**What is required:** From the line that holds "Image resolution: width=983" to the end of the records, reproduce every line exactly. No pictures.
** Provided information follows **
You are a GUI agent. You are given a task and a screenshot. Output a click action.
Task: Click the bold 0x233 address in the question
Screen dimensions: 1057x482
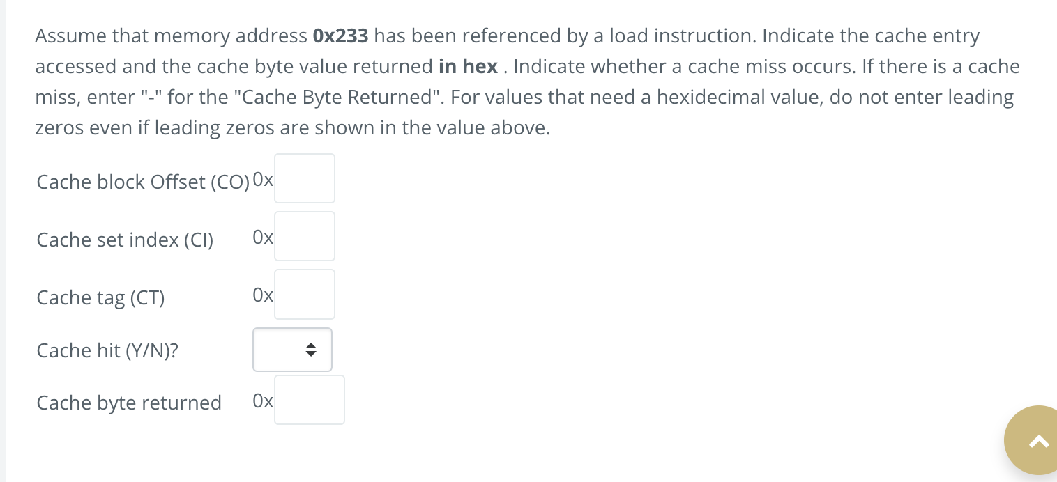pyautogui.click(x=340, y=36)
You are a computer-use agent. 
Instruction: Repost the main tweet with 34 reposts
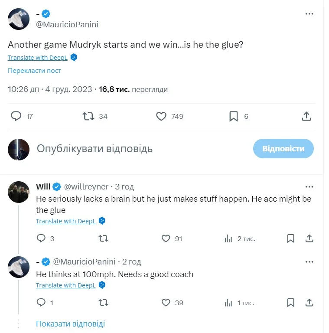[x=88, y=116]
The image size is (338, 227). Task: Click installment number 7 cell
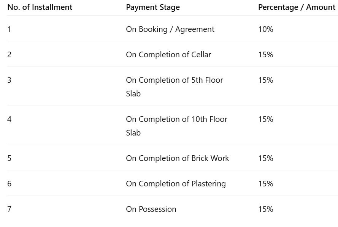pyautogui.click(x=10, y=209)
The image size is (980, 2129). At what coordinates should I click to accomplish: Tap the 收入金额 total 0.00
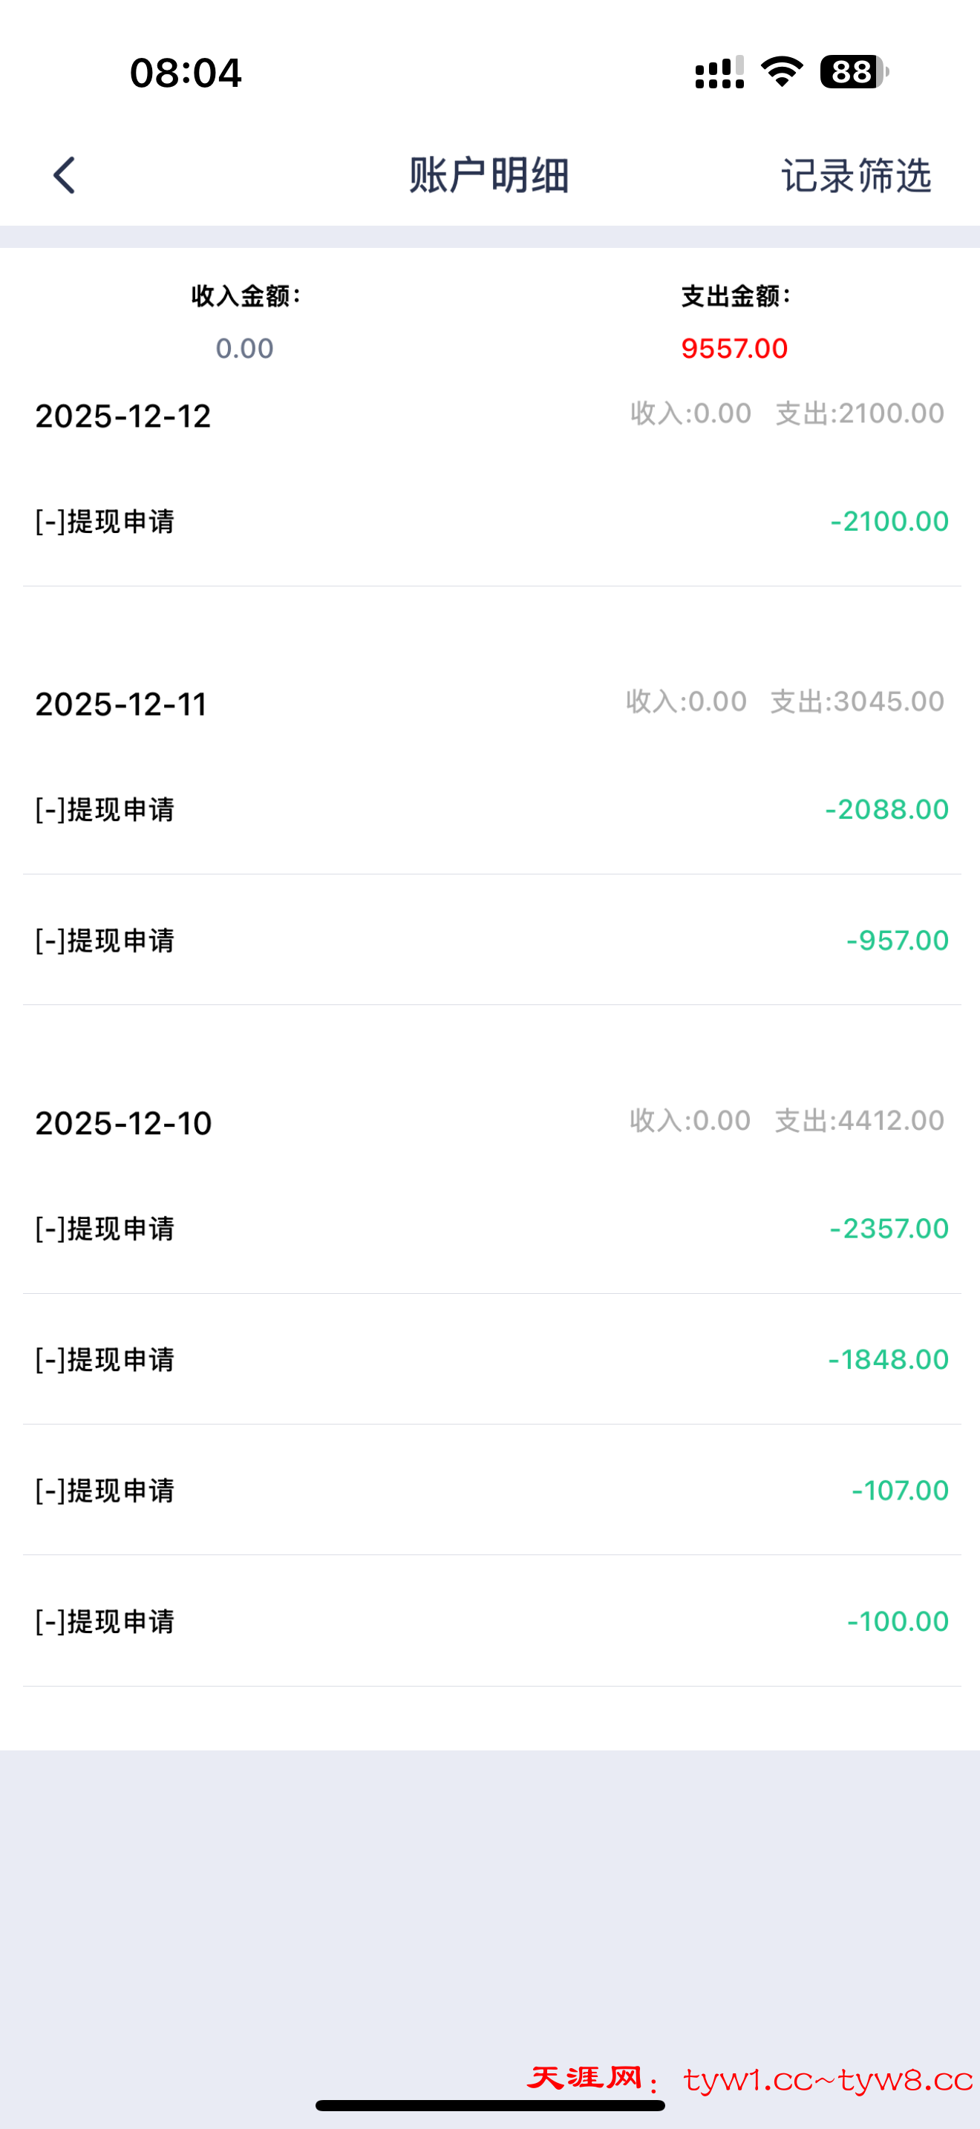coord(245,348)
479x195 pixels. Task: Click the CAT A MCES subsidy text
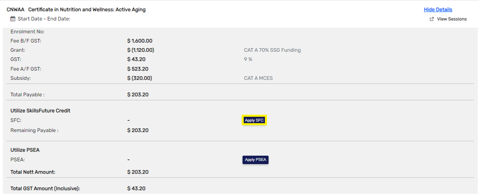point(258,78)
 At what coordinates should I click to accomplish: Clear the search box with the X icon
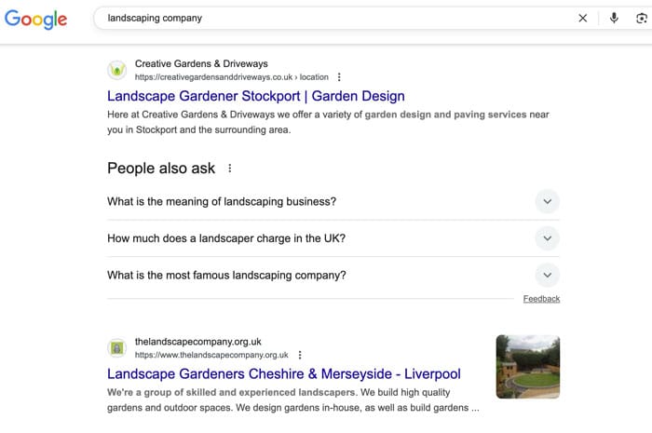582,19
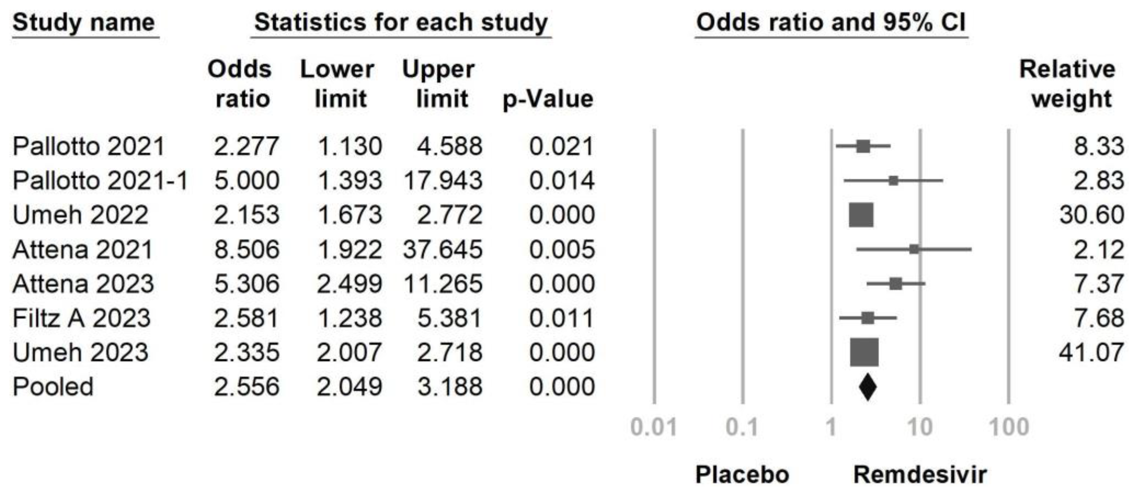Click the "p-Value" column header

(548, 99)
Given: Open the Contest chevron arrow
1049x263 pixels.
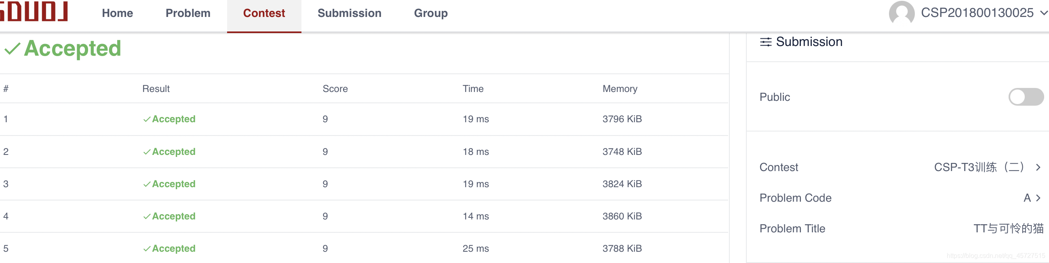Looking at the screenshot, I should coord(1038,167).
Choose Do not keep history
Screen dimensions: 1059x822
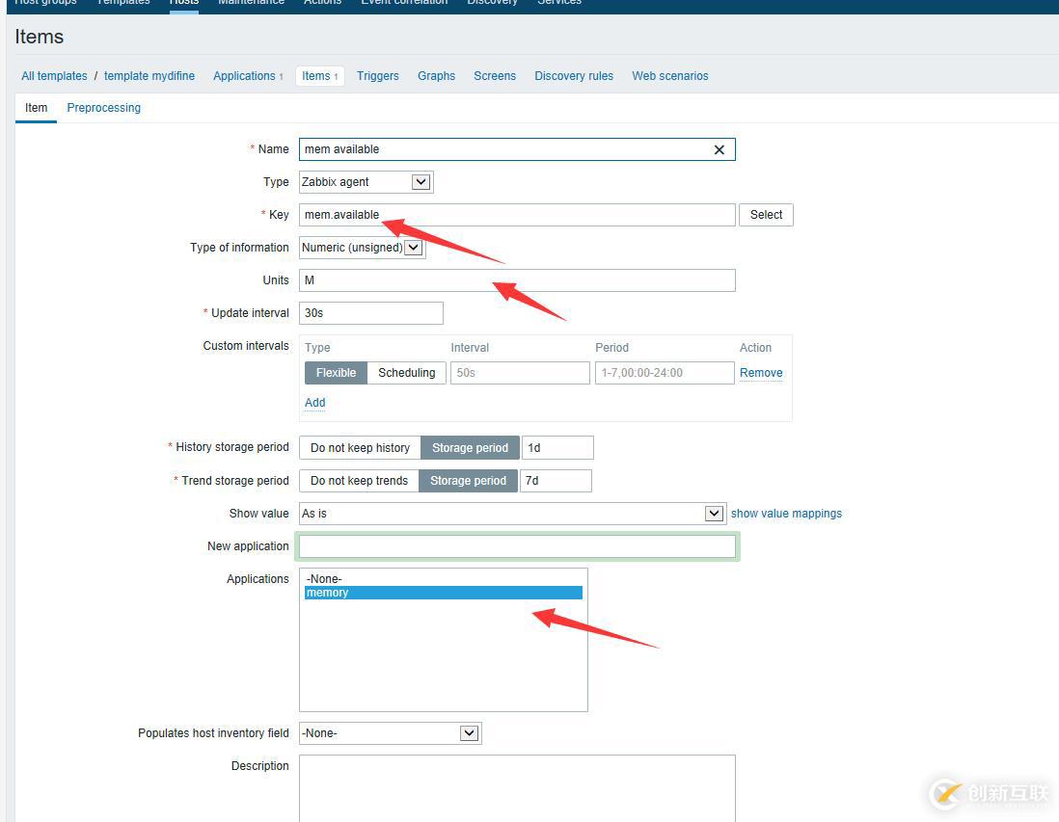[x=360, y=448]
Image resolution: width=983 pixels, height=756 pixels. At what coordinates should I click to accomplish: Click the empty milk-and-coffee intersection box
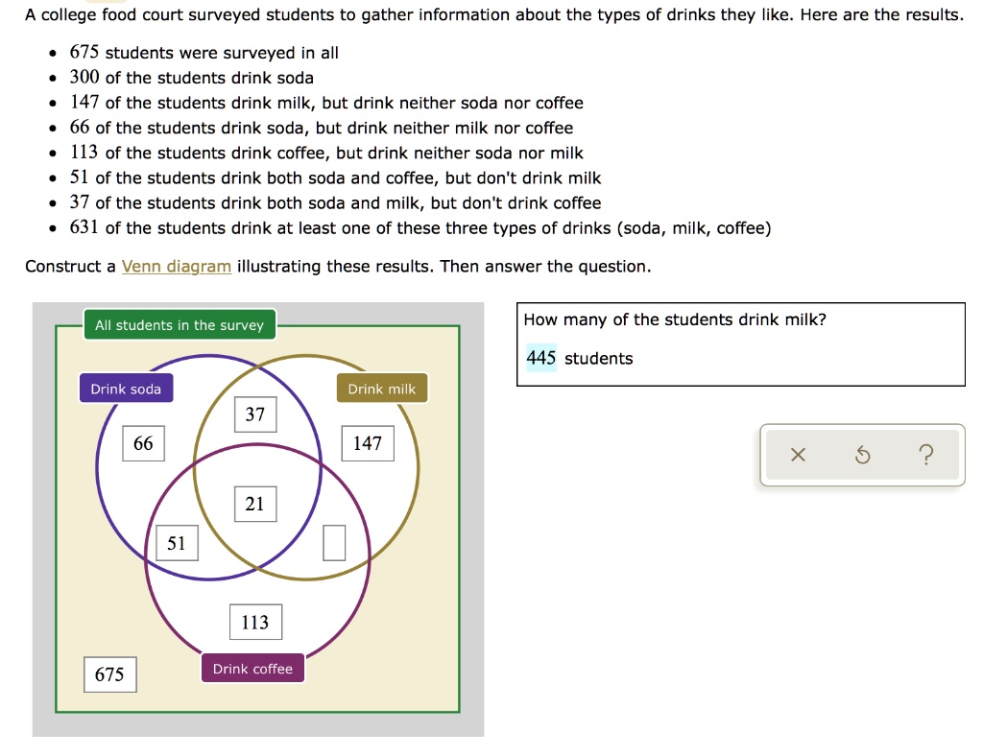click(335, 542)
** End of Provided information **
**Written answer:**
Image resolution: width=983 pixels, height=756 pixels. At what coordinates should I click to accomplish: Click the empty milk-and-coffee intersection box
click(335, 542)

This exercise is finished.